Are you concerned that "iterating" over a set imposes an ordering (whether non-determinstic, determined by some "secret sauce" such as a hash index or an ordering function like Erlang imposes), etc?

Yes, more or less (see my earlier response to neelk).

Map and filter can easily be viewed as parallel operators

Yes, they can be viewed so, but we just pretend that the ops are parallel and over sets whilst under covers we work with lists. It is harder to pretend that deconstructing a sri set, when computing its cardinality for example, is parallel. If you have the intuiton for that, please share.

So, my concern with structural recursion over sets is implementational and perhaps philosophical rather than theoretical. We know that the 'choose' or 'sri' primitive is arguably not practically viable and yet we reason as if either is. Sort of a bit of cheating, eh ?

I do appreciate your comments.

Your sense that using a

Your sense that using a choice operator and something like sri are equivalent is basically correct -- the two are interderivable. However, sri-style operators are somewhat easier to use if you need to do automated reasoning. Here's why:

A finite set is isomorphic to a list type quotiented by the equivalence relation generated by the congruent closure of associativity and idempotence of cons. That is, you take the congruent closure of the following two equations:

   x :: y :: rest == y :: x :: rest
   x :: y :: rest == x :: rest       when x = y

This means that any function on lists is also uniquely determines a function on sets, if the function is invariant under modifying the list argument by associativity or idempotence. Now, it's easy an easy inductive argument to show that a fold function fold f initis invariant under this relation if the functional argument f is also associative and indempotent, since fold just replaces calls to cons with calls to f.

So the bulk of the proof burden lies in showing that f(x, f(x, a)) == f(x, a) and that f(x, f(y, a)) == f(y, f(x, a)). Note that the variables x and y are universally quantified here. This makes automatic or semi-automatic checking easier, because computers are generally quite bad at instantiating existentially quantified variables at types which have an interesting equality structure.

If you give a choice operator, it will have a signature and specification like:

   mem    : (elt * set) -> bool
   choose : set -> (elt * set) option 

   forall xs:set. 
      forall x: elt. not (mem(x, xs)) and choose(xs) == None 
      exists x:elt, ys:set. choose(xs) == Some(x, ys) and 
                            not(mem(x, ys) and 
                            add(x, ys) == xs

Basically, the specification of choose is that either you get None when its argument is empty, or you get an arbitrary element of the argument and the set that's the result of taking that element out. Note that this specification has an existential quantifier in it. Automatically proving things about programs that use choose directly is harder, because the specification of choose choose existentially quantifies over its return value, and involves the membership function to boot.

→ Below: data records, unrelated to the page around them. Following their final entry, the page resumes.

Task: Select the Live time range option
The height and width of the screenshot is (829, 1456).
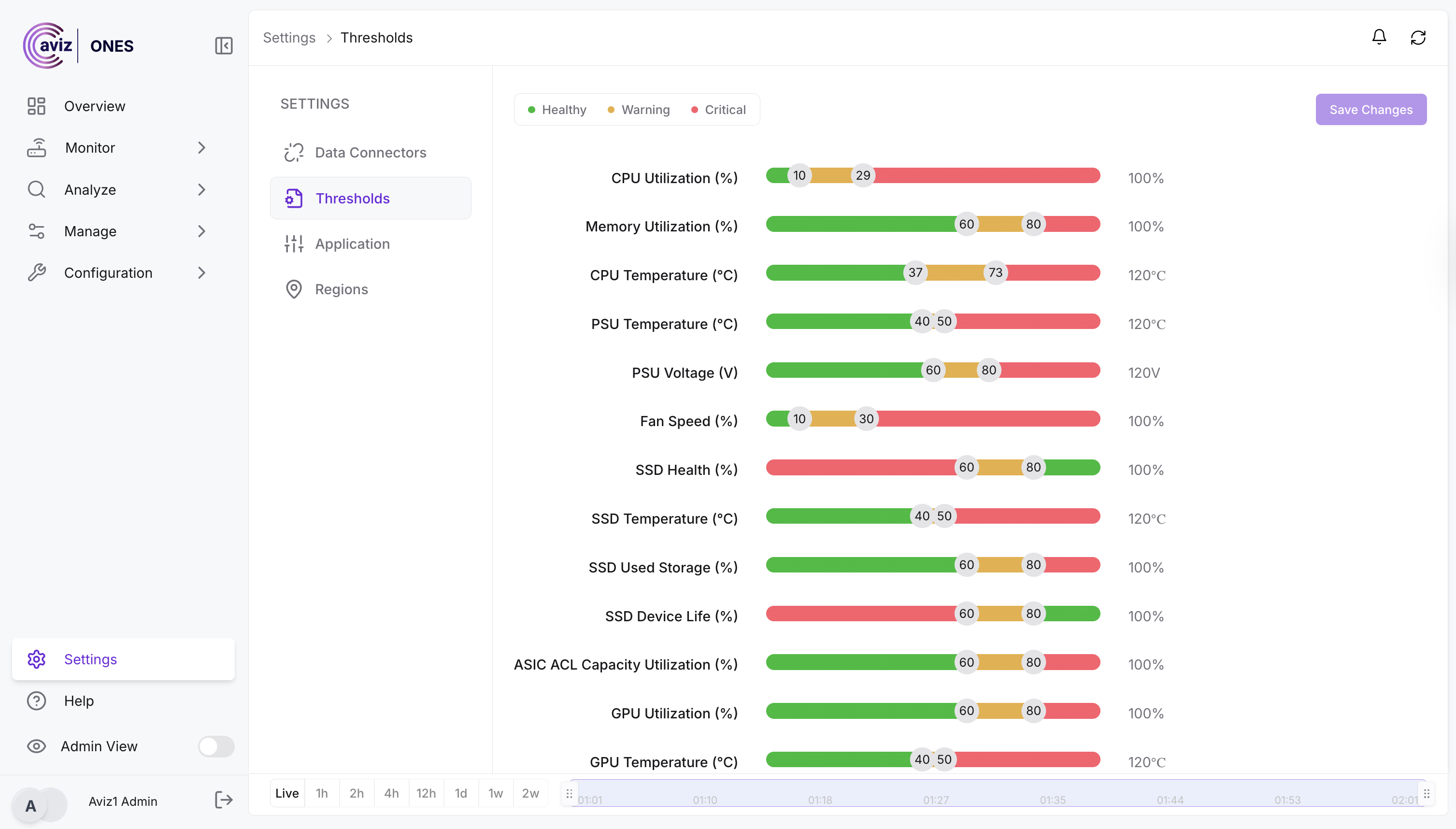Action: coord(287,793)
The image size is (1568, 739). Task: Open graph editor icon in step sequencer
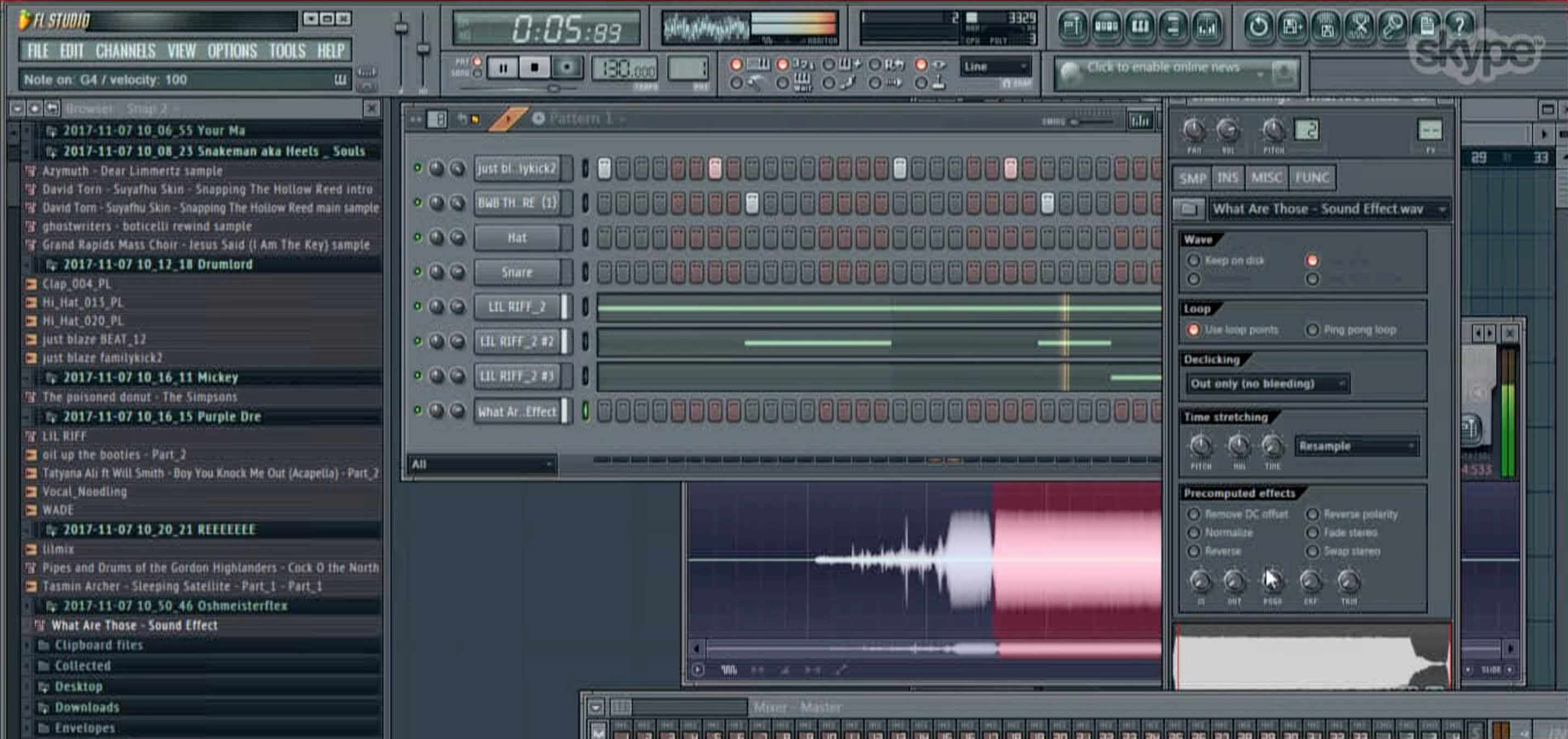pos(1139,120)
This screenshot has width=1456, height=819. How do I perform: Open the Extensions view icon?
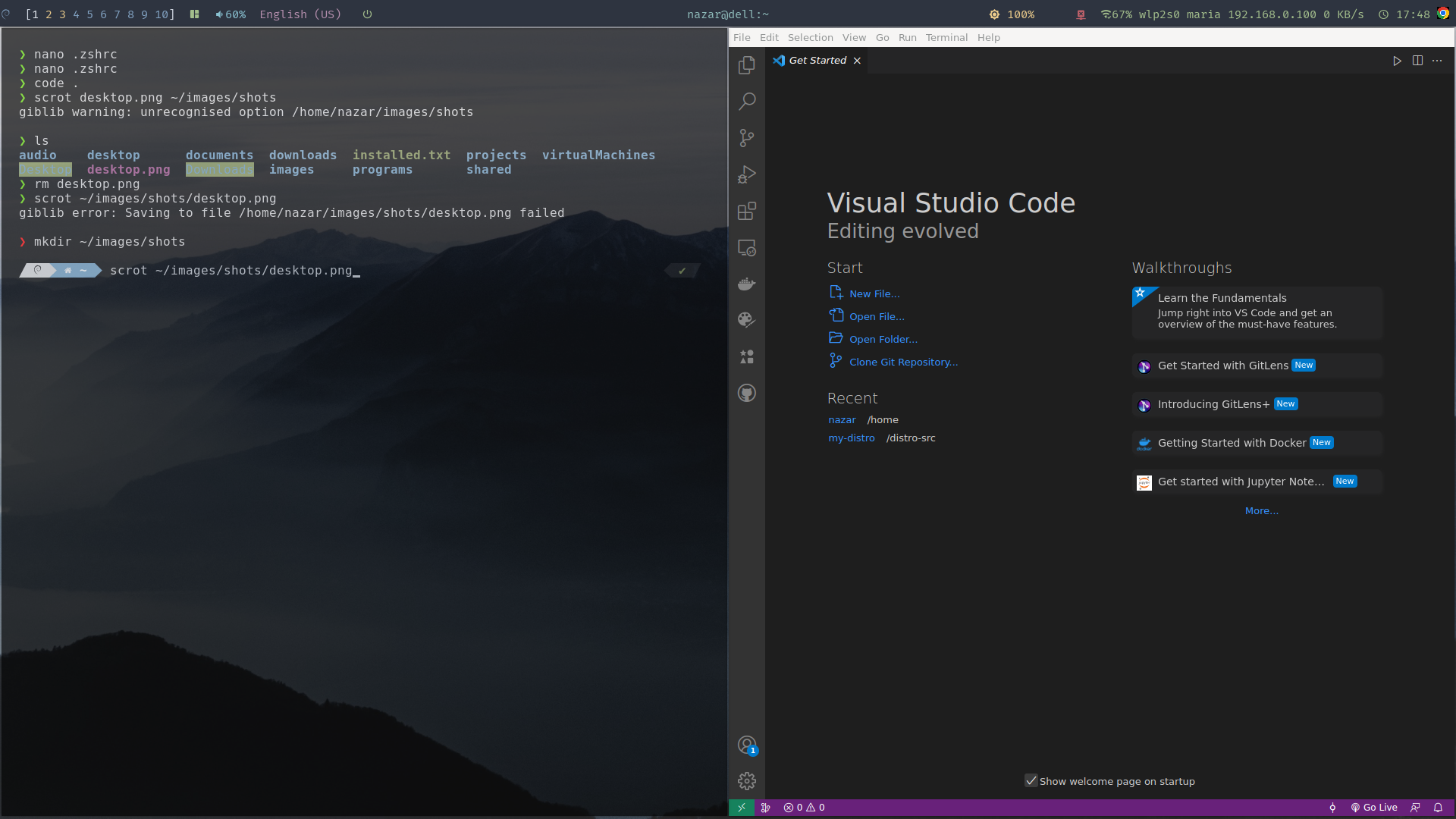coord(747,211)
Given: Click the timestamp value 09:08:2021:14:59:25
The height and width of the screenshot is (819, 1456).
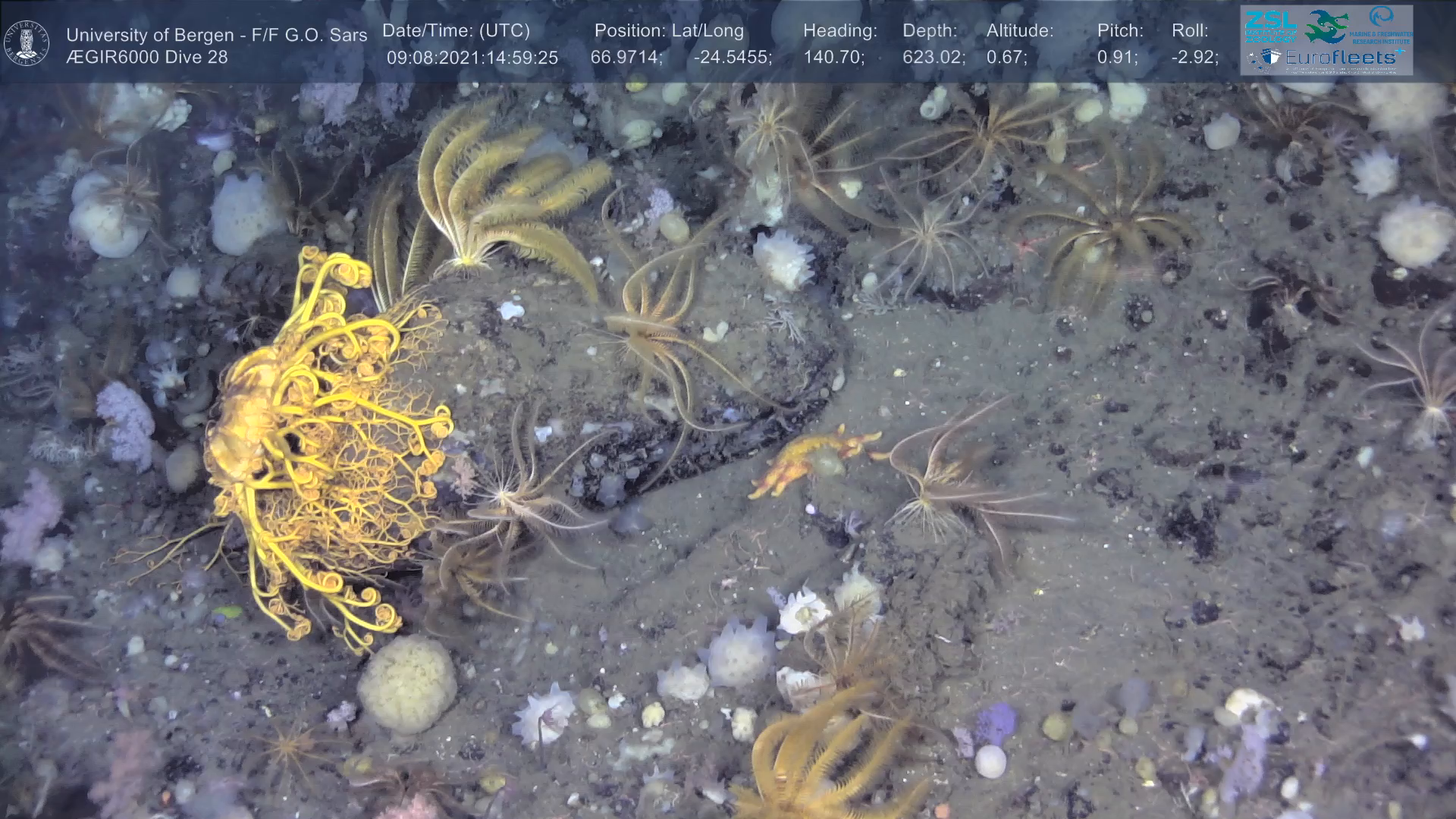Looking at the screenshot, I should coord(472,58).
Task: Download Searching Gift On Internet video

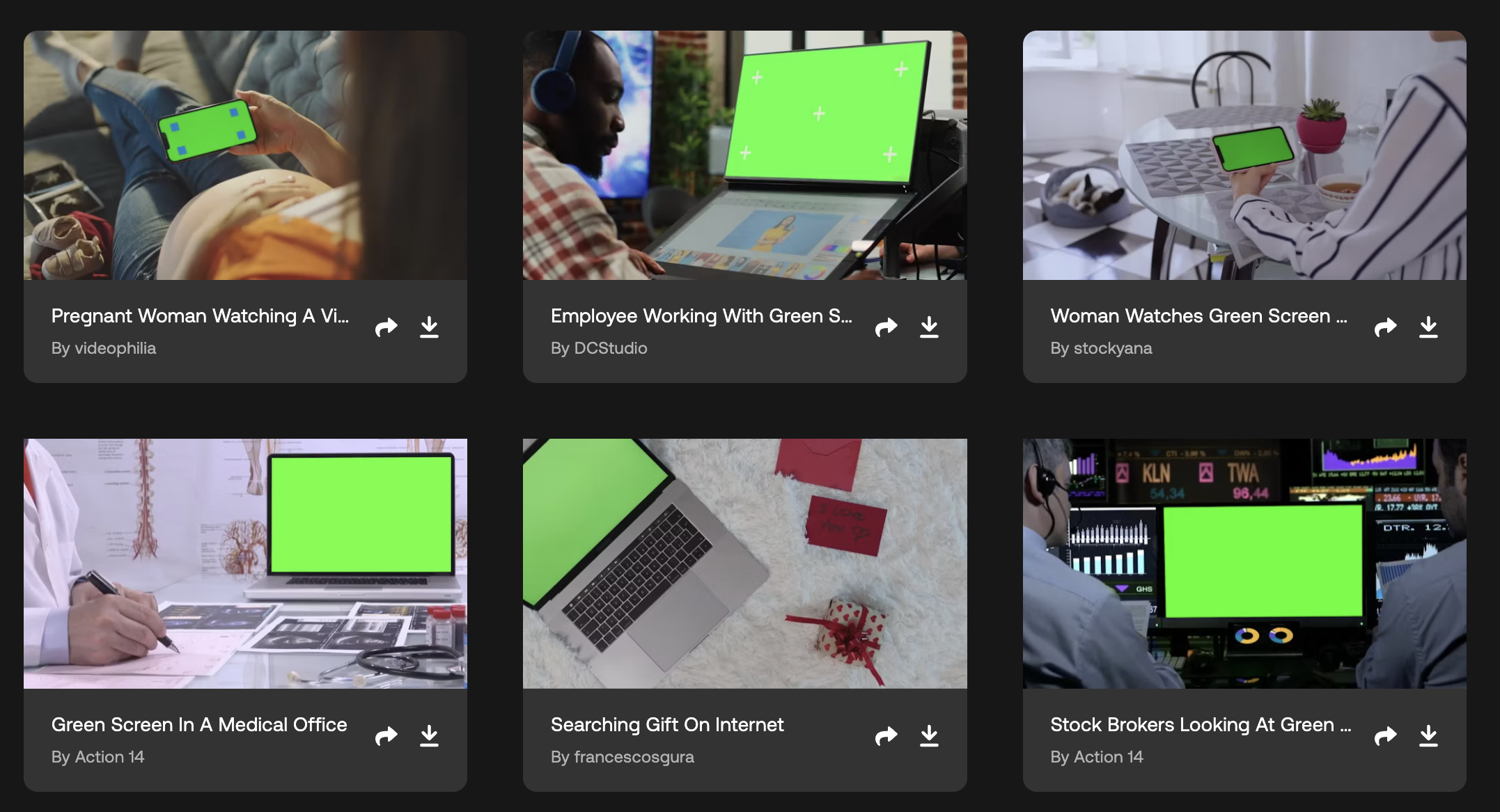Action: pos(929,735)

Now, observe that you can define sri in terms of choose, and vice-versa.

  let rec sri f e set = 
    match choose set with
    | None -> e
    | Some(x, xs) -> f(x, sri f e xs)

   let choose set = 
     sri (fun x acc ->
            match acc with
            | None          -> Some(x, Set.emptyset)
            | Some(y, rest) -> Some(y, Set.add(x, rest)))

For a set API in a general purpose language, you probably want to expose choose. However, if what you're interested in is in letting programmers define some new group functions in a database query language, you may prefer to use sri in order to simplify checking that what they've defined actually is a good group function.

Ordering and implementation

Thank you. Very nice summary !

I am familiar with derivations similar to yours and have no problem with them. However, what bothers me about 'sri' is that any naive or otherwise implementation would rely on the coincidental ordering introduced during the set construction with the insert operator. So, it seems that we only pretend to traverse a set while in fact we work with a list roughly speaking.

The choice operator gives somehow warmer feeling, but it is unclear how one would go about implementing it as a primitive without translating to 'sri'.